How to deal with large ICS files? - icalendar

My application (php/laravel, but irrelevant here) holds calendar entries for its users (comparable to a car logbook), and some users want to sync those events to their calendar app of choice. I started looking into the ics standard (RFC 5545 etc.) and created an endpoint that generates those files.
Problem: The files are getting huge. Some users have their entire driving history with hundreds and thousands of entries in the application, generating and transfering those MBs of ICS files will take ages (using php, anyways), let alone doing that everytime the calendar app tries to sync.
Question(s): What is the preferred way of dealing with huge ICS documents? HTTP headers and caching is one thing, but how do other people solve this problem? Just send events of the last year? Is there a (pagination?) spec that I haven't found yet?

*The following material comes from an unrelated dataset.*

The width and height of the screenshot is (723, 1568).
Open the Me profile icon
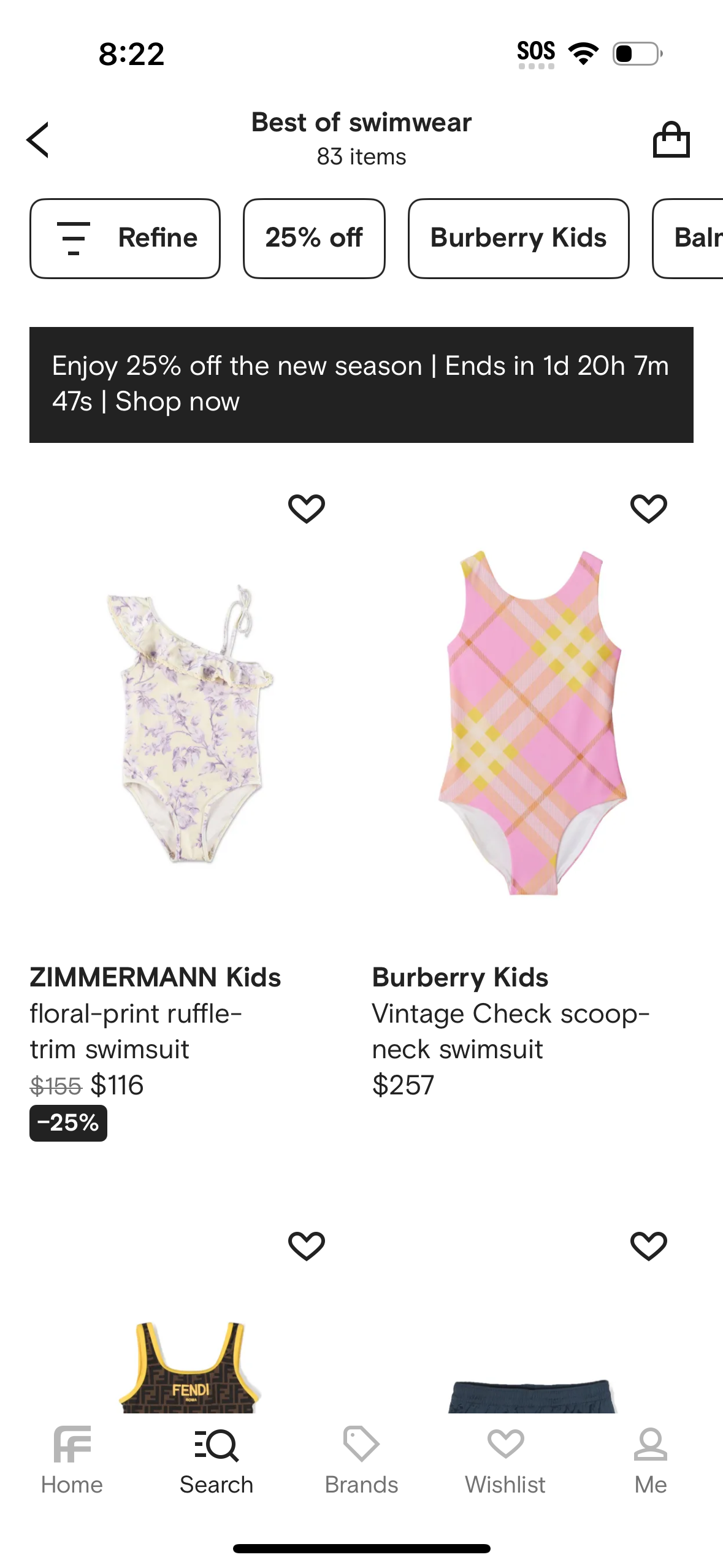pyautogui.click(x=650, y=1460)
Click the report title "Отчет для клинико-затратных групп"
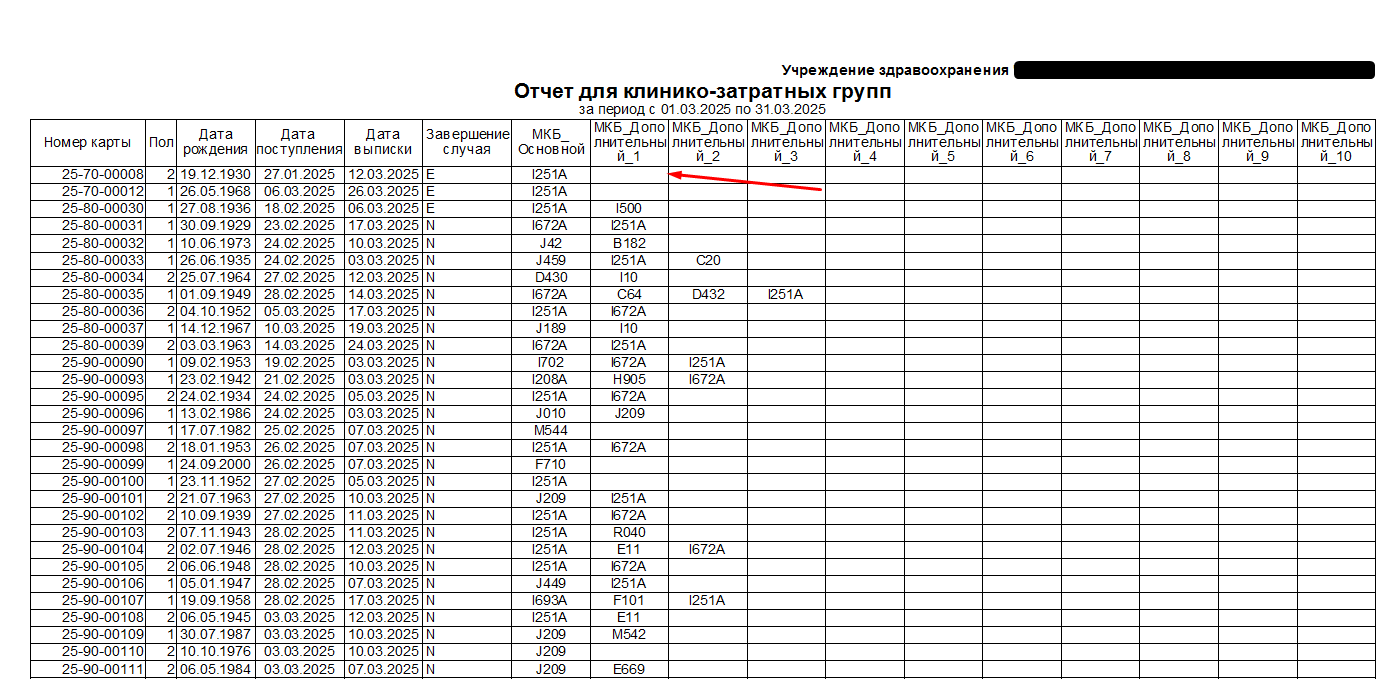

This is historical data, so it is not going to change. You could offer batches by time period and cache the historical batches. Last years, or anything before the last 4 weeks, never gets updated for example. They do a one-off import of each historical batch into a separate 'driving history' calendar. No more subscribing? Or maybe they can only subscribe for the last month say?
One cannot import & subscribe into the same calendar, so it does mean they would have at least 2 calendars - 1 historical calendar used for imports, and 1 'current' that will update with yesterday's ride. Of course there is then manual effort for anyone who wants to always have the old data as when events fall off the 'current' calendar, at some point they'd have to go import the latest 'old' events.

Related

How to setup an ICS file with recurring events that have lapses?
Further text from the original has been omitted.